**Exercise description:** Word for word, restate the records from their first line through the line with "1332x991 pixels.", both ends included; omit each picture.

**Source material:**
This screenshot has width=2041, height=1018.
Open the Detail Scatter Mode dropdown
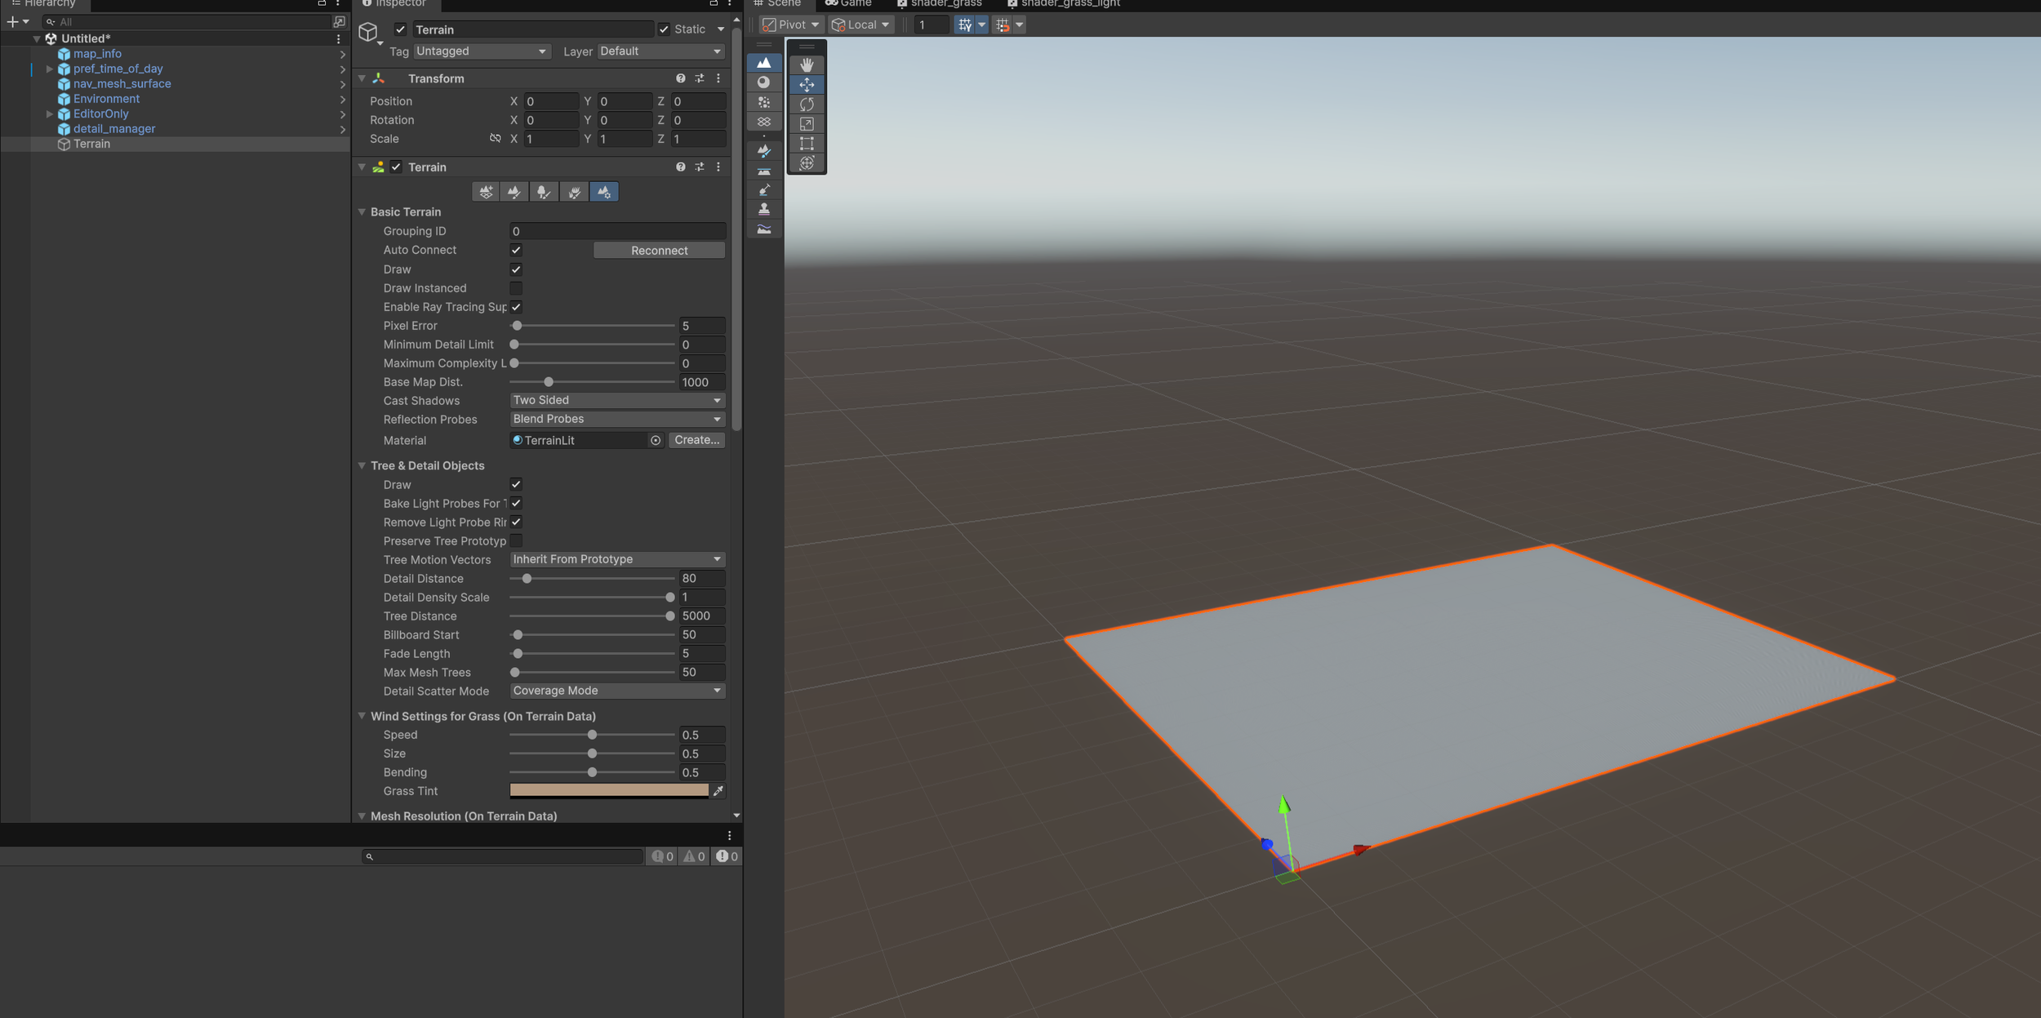pos(616,691)
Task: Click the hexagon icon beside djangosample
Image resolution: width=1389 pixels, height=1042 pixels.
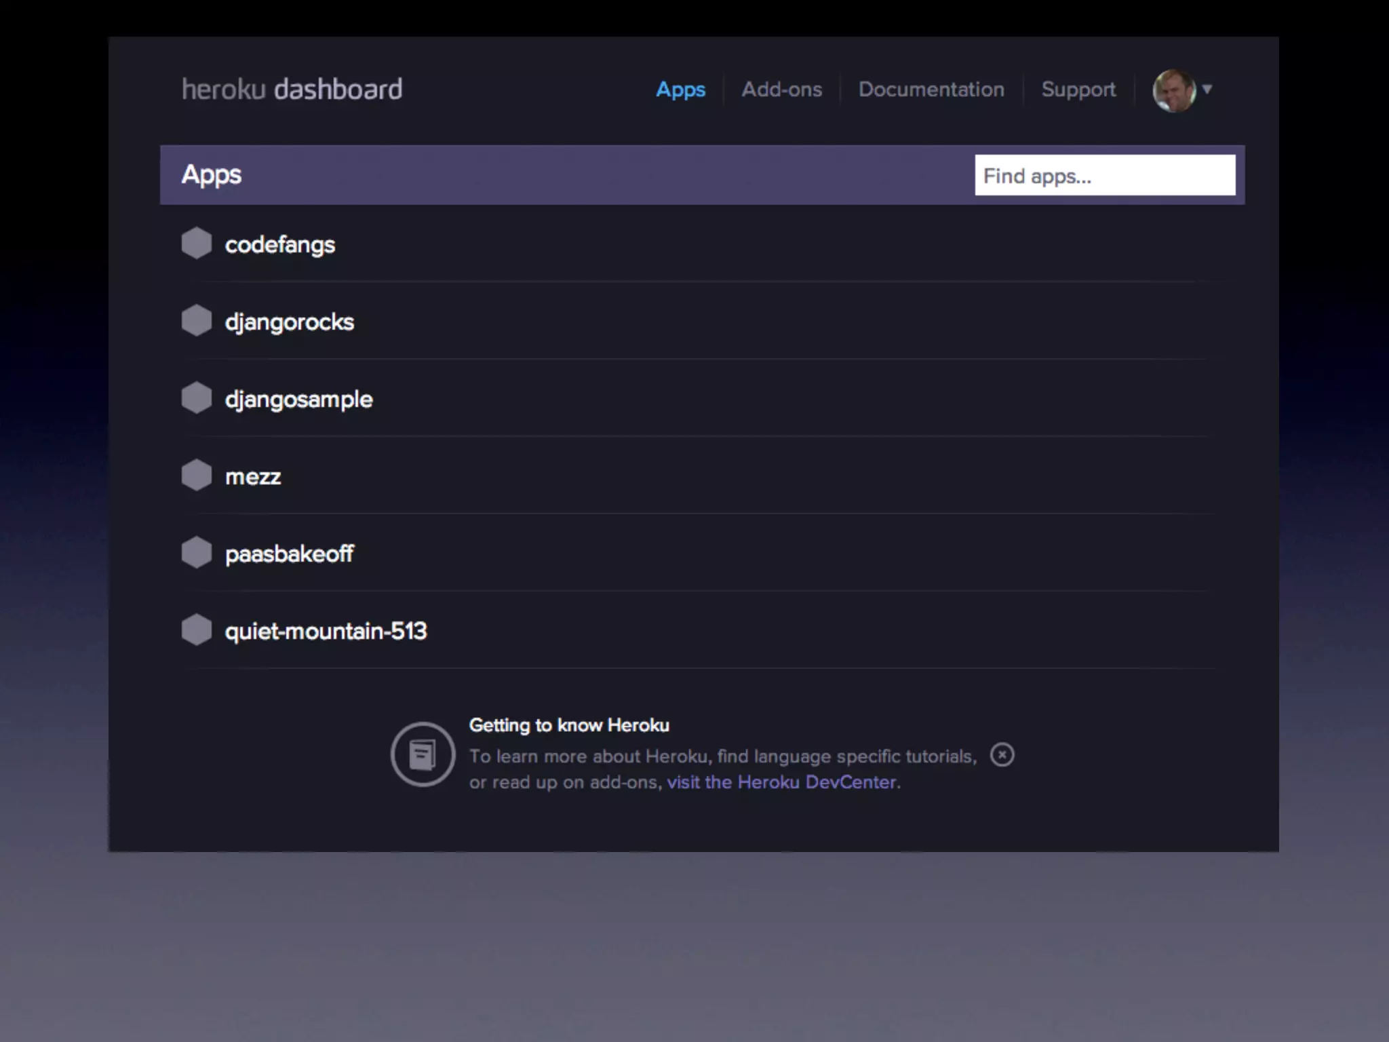Action: coord(197,398)
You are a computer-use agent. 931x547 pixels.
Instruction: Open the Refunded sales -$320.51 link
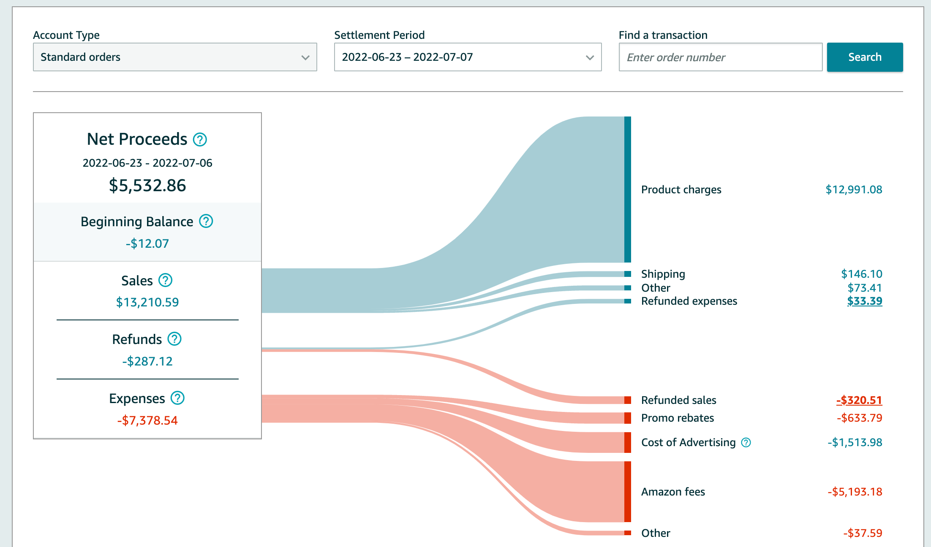860,400
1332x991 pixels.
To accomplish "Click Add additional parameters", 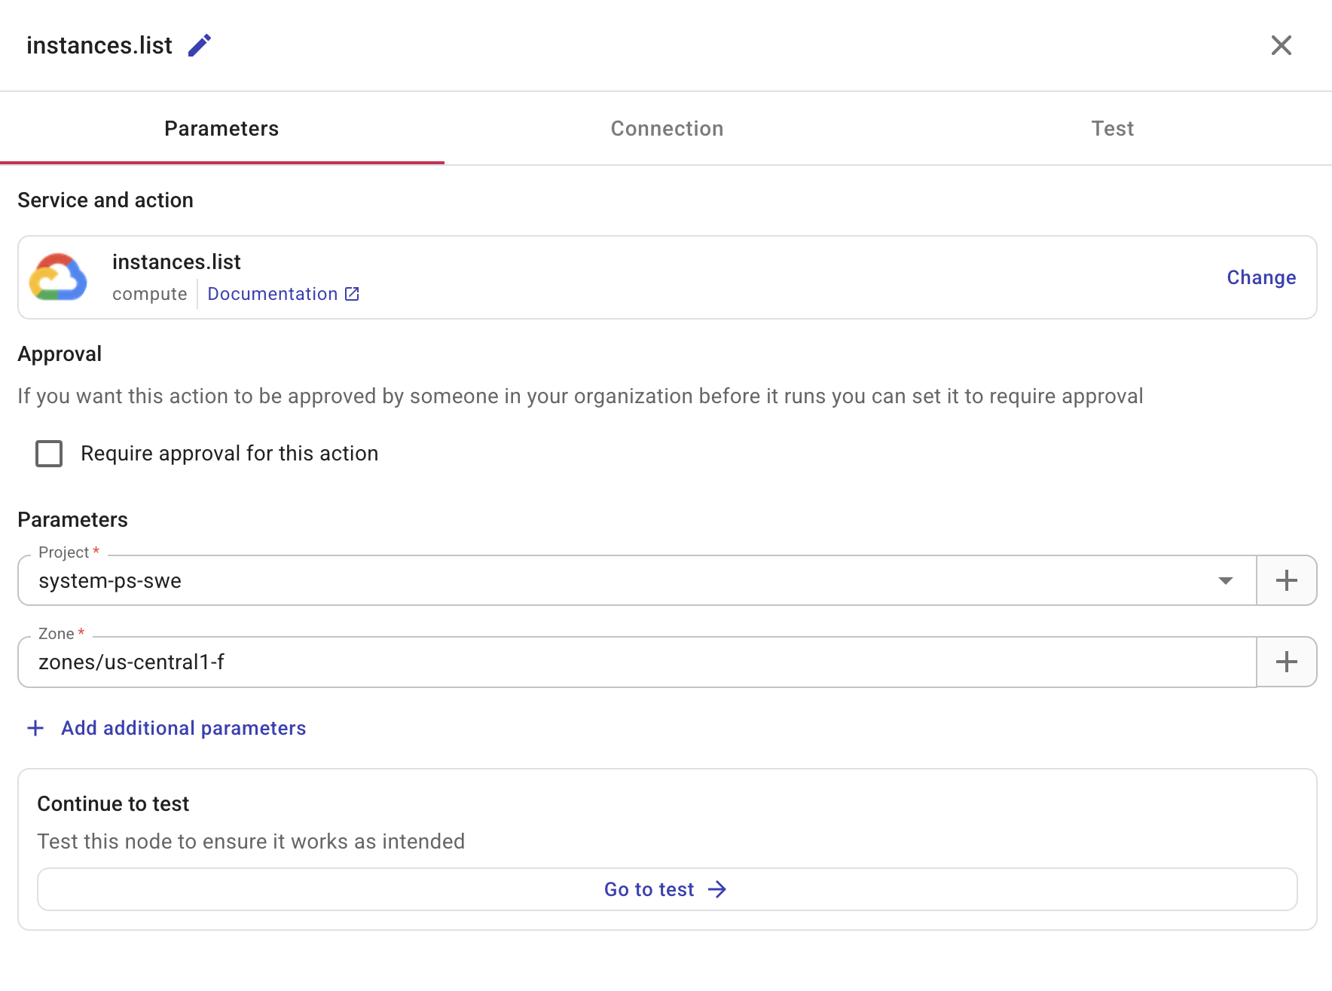I will [182, 728].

**Solution to this exercise:**
This screenshot has width=2041, height=1018.
Open the Detail Scatter Mode dropdown
pos(616,691)
Task: Click the hexagon icon beside djangosample
Image resolution: width=1389 pixels, height=1042 pixels.
Action: coord(197,398)
You are a computer-use agent. 931x547 pixels.
Instruction: Open the Refunded sales -$320.51 link
860,400
1332x991 pixels.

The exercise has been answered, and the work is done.